Graph neural network architectures for predicting the electrophilicity index: insights from 2D and 3D molecular graph representations

Abstract

The electrophilicity index (ω) is a fundamental quantum chemical descriptor that quantifies a molecule's ability to accept electrons, playing a critical role in assessing reactivity and stability, and guiding molecular design. In this study, we benchmark a diverse set of graph neural network (GNN) architectures for predicting ω, using data derived from the QM9 dataset of organic molecules.

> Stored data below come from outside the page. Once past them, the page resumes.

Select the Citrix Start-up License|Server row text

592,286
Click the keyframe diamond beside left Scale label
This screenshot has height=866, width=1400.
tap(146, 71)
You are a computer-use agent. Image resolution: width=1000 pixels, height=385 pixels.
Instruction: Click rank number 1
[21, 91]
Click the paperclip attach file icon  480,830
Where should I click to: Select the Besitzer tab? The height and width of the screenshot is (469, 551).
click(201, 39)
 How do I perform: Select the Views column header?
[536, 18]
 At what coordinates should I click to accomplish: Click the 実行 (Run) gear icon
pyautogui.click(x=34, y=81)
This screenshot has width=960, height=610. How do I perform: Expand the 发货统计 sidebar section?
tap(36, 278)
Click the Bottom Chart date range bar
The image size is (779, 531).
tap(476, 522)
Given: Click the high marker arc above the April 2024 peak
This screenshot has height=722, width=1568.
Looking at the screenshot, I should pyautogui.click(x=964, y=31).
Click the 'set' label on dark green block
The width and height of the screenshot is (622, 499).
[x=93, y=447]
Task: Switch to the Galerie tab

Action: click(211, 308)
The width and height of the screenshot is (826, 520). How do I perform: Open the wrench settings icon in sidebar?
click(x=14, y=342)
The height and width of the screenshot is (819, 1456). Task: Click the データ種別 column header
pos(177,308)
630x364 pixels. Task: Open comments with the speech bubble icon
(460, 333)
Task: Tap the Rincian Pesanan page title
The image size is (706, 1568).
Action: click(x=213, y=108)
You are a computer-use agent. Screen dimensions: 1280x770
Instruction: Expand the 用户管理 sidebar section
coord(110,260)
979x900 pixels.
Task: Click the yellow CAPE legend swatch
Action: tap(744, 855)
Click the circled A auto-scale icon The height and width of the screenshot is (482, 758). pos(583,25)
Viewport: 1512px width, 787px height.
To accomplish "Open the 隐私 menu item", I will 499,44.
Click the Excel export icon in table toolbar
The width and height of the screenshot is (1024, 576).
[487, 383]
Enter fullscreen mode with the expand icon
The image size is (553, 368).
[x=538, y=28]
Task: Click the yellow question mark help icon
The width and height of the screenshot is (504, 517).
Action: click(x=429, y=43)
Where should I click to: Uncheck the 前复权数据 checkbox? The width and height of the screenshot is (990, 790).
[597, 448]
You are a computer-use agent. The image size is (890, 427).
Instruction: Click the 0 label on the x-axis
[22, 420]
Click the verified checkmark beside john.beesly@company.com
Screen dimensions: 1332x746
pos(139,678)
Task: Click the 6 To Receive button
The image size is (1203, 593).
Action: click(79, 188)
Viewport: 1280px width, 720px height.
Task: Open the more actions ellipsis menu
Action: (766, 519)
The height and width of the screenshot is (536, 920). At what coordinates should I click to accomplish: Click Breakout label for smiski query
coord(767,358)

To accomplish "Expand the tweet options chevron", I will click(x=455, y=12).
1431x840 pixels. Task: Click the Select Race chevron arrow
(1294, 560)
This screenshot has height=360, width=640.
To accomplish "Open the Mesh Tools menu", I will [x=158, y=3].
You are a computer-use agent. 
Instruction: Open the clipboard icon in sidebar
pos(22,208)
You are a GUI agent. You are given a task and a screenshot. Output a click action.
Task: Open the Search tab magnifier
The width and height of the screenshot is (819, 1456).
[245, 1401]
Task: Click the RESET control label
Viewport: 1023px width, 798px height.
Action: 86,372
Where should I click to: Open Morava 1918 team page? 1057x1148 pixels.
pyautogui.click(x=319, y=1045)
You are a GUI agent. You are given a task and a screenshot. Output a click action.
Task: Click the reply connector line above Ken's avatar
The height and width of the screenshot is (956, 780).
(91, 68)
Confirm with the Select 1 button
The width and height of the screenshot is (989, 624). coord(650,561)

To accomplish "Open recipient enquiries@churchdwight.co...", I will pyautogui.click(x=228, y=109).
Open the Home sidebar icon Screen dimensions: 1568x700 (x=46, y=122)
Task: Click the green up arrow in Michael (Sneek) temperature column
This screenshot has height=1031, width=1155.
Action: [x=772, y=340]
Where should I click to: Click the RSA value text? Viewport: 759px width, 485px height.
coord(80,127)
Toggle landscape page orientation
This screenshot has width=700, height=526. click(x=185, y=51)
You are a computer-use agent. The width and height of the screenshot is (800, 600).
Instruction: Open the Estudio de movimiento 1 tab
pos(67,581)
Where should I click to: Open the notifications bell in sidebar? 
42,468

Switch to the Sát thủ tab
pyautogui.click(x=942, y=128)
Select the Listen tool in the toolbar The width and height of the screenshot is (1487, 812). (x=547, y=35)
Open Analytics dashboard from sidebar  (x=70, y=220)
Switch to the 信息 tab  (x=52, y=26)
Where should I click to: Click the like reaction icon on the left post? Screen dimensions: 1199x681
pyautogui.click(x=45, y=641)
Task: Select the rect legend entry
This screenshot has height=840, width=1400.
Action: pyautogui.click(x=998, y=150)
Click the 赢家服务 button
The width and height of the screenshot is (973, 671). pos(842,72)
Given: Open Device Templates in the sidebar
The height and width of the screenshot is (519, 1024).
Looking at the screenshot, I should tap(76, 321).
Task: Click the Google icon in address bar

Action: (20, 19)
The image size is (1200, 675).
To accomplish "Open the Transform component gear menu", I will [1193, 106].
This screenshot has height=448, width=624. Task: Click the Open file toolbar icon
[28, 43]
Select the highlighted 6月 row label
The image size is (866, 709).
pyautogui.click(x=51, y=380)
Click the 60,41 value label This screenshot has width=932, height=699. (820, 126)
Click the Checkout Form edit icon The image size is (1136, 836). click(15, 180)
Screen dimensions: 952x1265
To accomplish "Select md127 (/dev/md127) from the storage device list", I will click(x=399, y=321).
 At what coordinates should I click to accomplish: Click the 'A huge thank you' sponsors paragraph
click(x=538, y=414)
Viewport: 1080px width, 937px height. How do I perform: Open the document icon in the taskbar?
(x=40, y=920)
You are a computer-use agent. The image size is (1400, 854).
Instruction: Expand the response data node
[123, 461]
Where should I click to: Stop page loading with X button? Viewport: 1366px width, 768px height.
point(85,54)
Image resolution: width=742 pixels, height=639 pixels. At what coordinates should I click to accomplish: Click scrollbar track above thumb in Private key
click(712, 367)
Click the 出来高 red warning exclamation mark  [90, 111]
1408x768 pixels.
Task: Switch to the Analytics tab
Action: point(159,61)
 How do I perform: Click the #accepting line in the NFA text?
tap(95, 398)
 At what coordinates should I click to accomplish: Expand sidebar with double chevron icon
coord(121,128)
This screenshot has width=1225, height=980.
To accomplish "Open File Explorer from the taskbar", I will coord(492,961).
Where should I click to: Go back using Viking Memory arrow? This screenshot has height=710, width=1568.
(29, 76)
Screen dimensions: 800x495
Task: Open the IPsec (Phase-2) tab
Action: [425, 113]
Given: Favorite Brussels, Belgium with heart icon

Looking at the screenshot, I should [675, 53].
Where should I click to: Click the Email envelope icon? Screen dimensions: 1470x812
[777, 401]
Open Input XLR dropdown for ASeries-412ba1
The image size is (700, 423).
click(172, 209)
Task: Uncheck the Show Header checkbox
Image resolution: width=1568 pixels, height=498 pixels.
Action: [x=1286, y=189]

As ω is a global quantum-chemical property derived from frontier molecular orbital energies, typically sensitive to the local chemical structure, we compare 3D molecular geometry models (SchNet, ALIGNN, GemNet), which account for the full atomic structure, with connectivity-based 2D models (attentive FP, GCN, GraphSAGE, GIN, GINE, GATv2) that consider only molecular topology. The results indicate that ω depends not only on molecular topology but also on the complete 3D atomic arrangement, as reflected by the superior predictive accuracy of 3D models—particularly ALIGNN. Nevertheless, some 2D GNNs provide a computationally efficient alternative. Notably, GINE achieves more than an order-of-magnitude reduction in training time compared to ALIGNN, while exhibiting only about a one percent-level decrease in predictive accuracy.